Protests erupted on Saturday in the Delmas district, where gas stations are out of gasoline. Police arrived and dispersed the crowd with warning shots of what appeared to be live ammunition.
Some of the country’s mobile phone networks have experienced service cuts due to lack of fuel to operate cell phone tower equipment.
Officials at Saint Damien Hospital, the capital’s main pediatric center, said it only had three days of fuel left to run the generators that power ventilators and medical equipment. The hospital can run partly on solar energy, but this does not provide enough electricity for all of its needs.
Denso Gay, the hospital’s project manager, said Saint Damien treats two patients with COVID-19 and also handles urgent surgeries, such as cesarean sections.
“I am very worried,” Gay said. “The situation is very critical.
“Oxygen runs on electricity. If we don’t have electricity to run the oxygen and the (medical) devices, we will have to shut down ”to new patients, he said.
Gay estimates that the roughly 1,500 gallons of fuel left in the hospital’s reserve tanks would last only about three days.
The hospital normally receives deliveries of about 3,000 gallons of fuel twice a month.

→ **Tasks**:
1. Write out the part of the fuel shortage text between "Gay estimates that" and "twice a month.", inclusive.
2. Pick up the fuel shortage text after its final sentence and continue writing it.

→ **Record excerpts**:
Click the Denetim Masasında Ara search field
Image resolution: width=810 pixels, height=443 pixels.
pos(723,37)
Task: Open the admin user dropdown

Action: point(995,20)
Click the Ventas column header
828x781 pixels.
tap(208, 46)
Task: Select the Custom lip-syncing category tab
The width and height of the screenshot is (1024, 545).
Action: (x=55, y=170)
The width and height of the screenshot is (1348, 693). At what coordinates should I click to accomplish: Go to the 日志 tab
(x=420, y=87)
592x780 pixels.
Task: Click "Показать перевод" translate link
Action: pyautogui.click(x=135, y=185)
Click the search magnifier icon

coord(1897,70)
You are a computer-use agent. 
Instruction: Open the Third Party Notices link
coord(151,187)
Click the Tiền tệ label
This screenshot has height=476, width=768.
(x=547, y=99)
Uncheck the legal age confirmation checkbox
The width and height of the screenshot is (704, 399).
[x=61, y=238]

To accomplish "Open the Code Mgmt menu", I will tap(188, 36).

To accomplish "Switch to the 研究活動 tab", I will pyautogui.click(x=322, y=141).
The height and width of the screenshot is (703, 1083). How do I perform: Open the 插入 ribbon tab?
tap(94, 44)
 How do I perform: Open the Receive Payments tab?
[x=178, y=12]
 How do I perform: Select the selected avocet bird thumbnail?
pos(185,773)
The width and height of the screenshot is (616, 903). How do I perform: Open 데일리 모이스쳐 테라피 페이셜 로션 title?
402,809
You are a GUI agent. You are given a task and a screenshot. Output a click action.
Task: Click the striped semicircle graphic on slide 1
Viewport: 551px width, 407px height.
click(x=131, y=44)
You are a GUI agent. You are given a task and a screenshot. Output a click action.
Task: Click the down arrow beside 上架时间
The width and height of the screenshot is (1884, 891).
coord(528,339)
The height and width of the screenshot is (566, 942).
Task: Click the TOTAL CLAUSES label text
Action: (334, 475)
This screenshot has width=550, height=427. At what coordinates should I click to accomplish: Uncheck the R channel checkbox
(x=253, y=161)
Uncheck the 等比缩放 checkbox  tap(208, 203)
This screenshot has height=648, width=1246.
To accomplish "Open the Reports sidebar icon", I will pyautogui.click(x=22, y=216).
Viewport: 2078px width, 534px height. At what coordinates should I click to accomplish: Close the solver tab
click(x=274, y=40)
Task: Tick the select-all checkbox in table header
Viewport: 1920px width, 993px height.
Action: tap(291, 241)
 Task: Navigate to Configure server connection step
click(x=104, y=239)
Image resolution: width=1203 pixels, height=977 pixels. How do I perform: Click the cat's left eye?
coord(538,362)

→ **Activity answers**:
1.
Gay estimates that the roughly 1,500 gallons of fuel left in the hospital’s reserve tanks would last only about three days.
The hospital normally receives deliveries of about 3,000 gallons of fuel twice a month.

2.
“We contacted the company and they said they couldn’t deliver, that they couldn’t drive through town due to the danger to the drivers,” Gay said.
Many gas stations remain closed for several days at a time, and the fuel shortage is so severe that the CEO of Digicel Haiti announced last week that 150 of its 1,500 branches across the country were running out of diesel.
Hundreds of protesters blocked roads and burned tires in Port-au-Prince on Thursday to protest the severe fuel shortage and rising insecurity.
Alexandre Simon, an English and French teacher, said he and others were protesting the dire conditions Haitians face.
“There are a lot of people who cannot eat,” he said. “There is no job … There are a lot of things that we don’t have.”